*Exercise description*
Each line with the word "computer" must appear in the answer, copied from the records.
━━ Dataset extract ━━
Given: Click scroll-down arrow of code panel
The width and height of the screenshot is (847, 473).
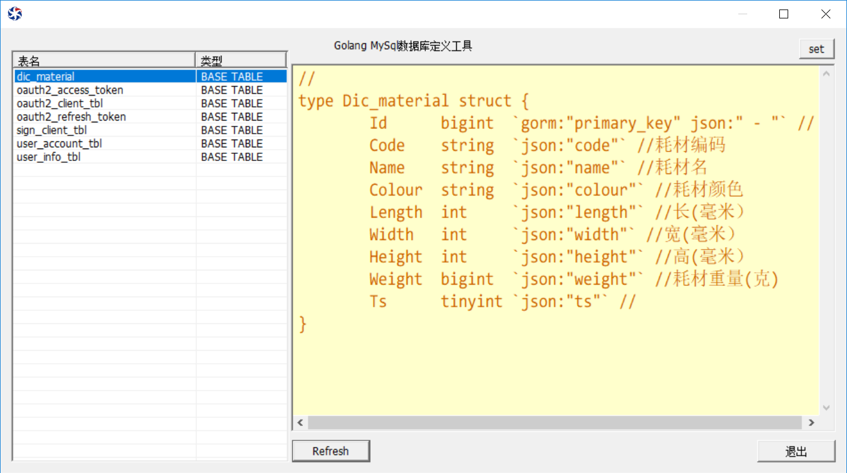Looking at the screenshot, I should [x=826, y=408].
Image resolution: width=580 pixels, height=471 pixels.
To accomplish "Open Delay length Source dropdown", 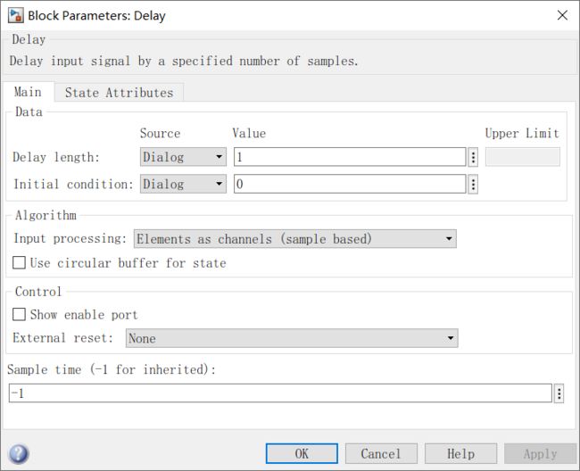I will pyautogui.click(x=183, y=157).
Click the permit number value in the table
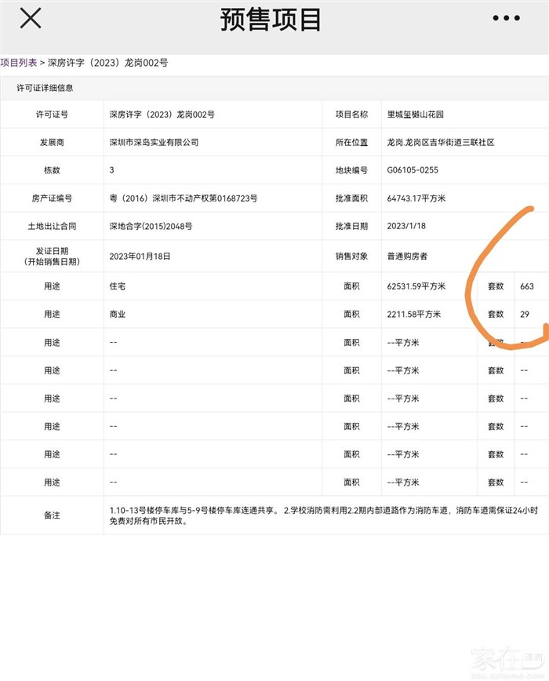 coord(162,115)
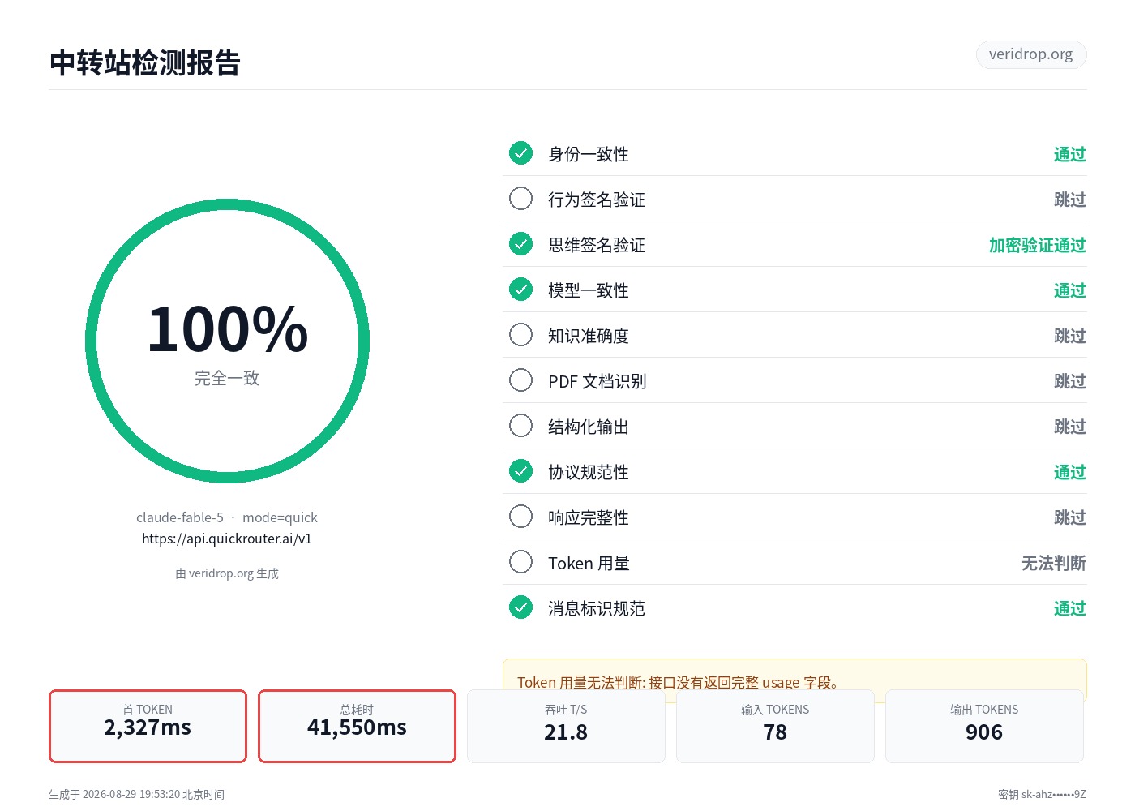Click the check icon for 协议规范性
This screenshot has width=1135, height=811.
520,471
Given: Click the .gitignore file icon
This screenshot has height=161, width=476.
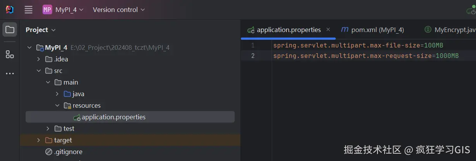Looking at the screenshot, I should pos(49,152).
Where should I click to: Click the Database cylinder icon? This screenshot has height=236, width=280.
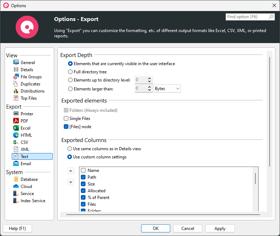point(16,179)
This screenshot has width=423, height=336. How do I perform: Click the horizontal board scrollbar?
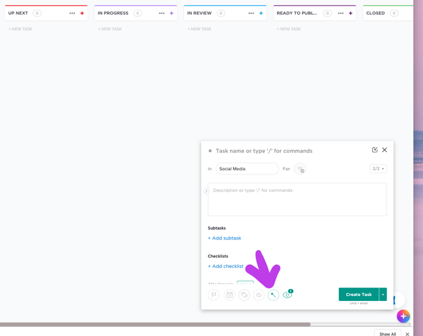point(155,324)
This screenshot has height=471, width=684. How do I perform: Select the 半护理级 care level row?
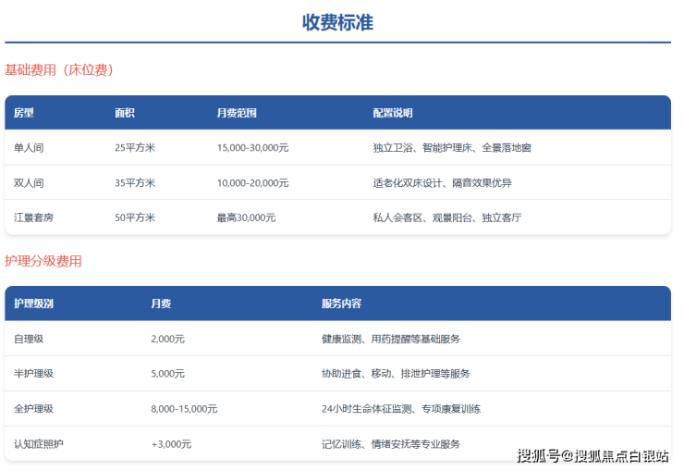coord(34,374)
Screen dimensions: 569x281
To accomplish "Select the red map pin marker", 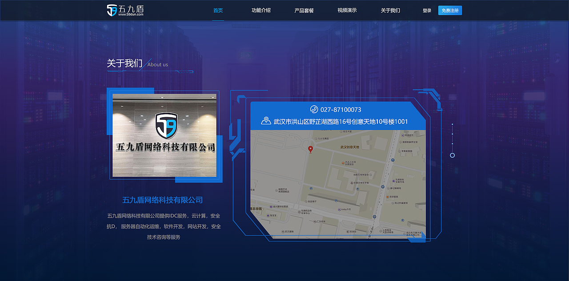I will tap(311, 149).
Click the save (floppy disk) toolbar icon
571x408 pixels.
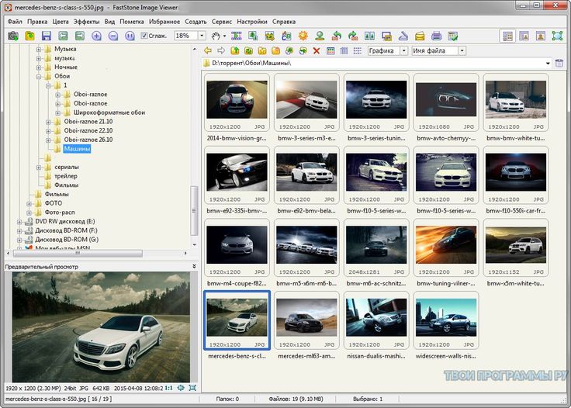coord(46,36)
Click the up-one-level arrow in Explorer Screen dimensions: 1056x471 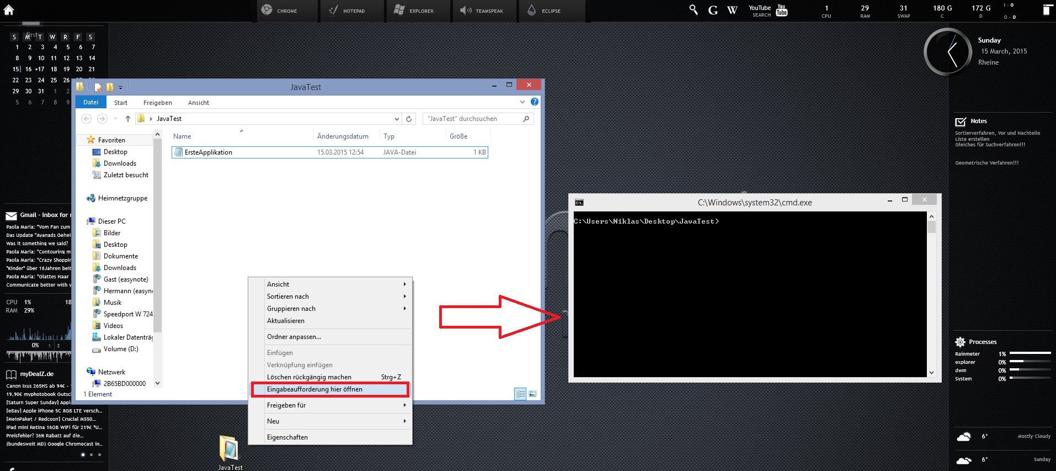(128, 119)
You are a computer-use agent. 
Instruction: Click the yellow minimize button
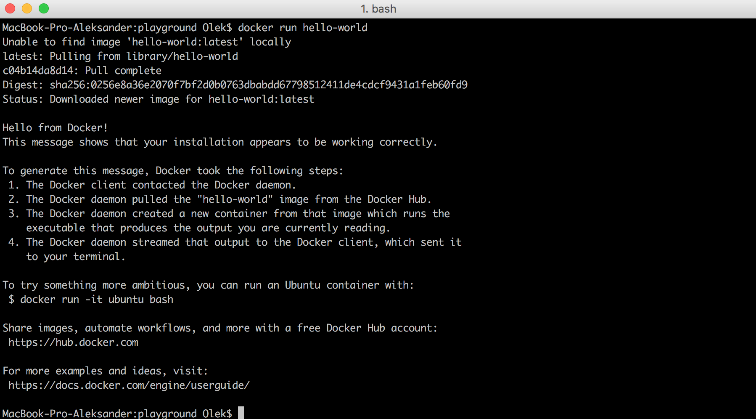27,8
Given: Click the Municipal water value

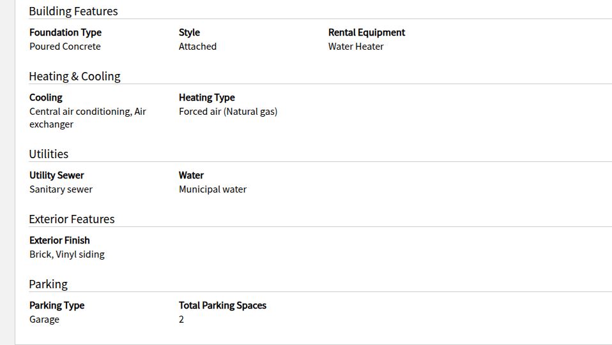Looking at the screenshot, I should (213, 189).
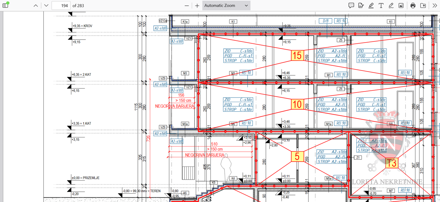Print the PDF document

tap(413, 6)
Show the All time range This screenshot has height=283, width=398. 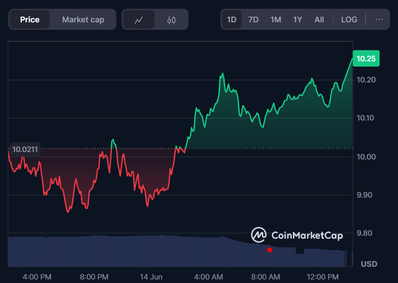click(319, 20)
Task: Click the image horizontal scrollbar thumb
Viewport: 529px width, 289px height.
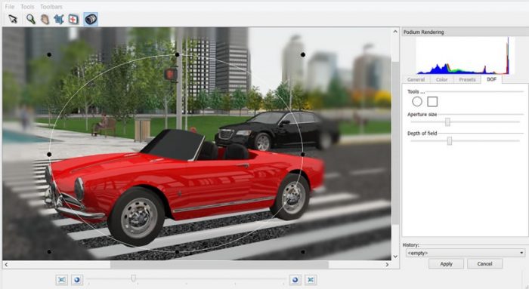Action: [x=219, y=264]
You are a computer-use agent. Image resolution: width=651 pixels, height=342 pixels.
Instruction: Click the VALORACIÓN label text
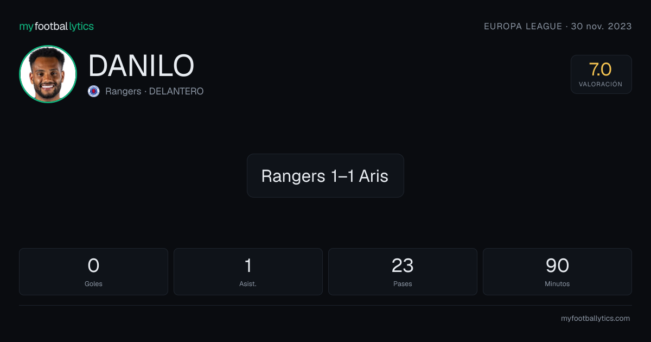pyautogui.click(x=601, y=84)
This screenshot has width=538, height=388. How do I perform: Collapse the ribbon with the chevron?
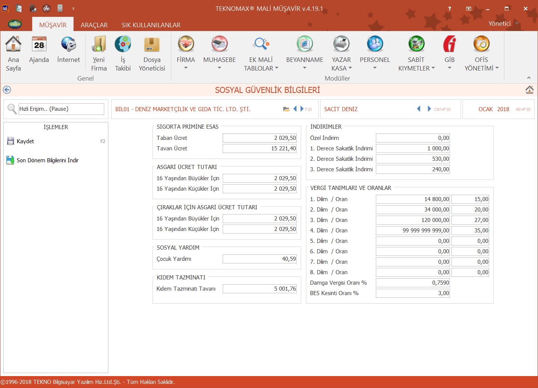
━━━
*Completed exercise*
You are a computer-use agent. 
You are a computer-use agent. Image resolution: width=651 pixels, height=342 pixels.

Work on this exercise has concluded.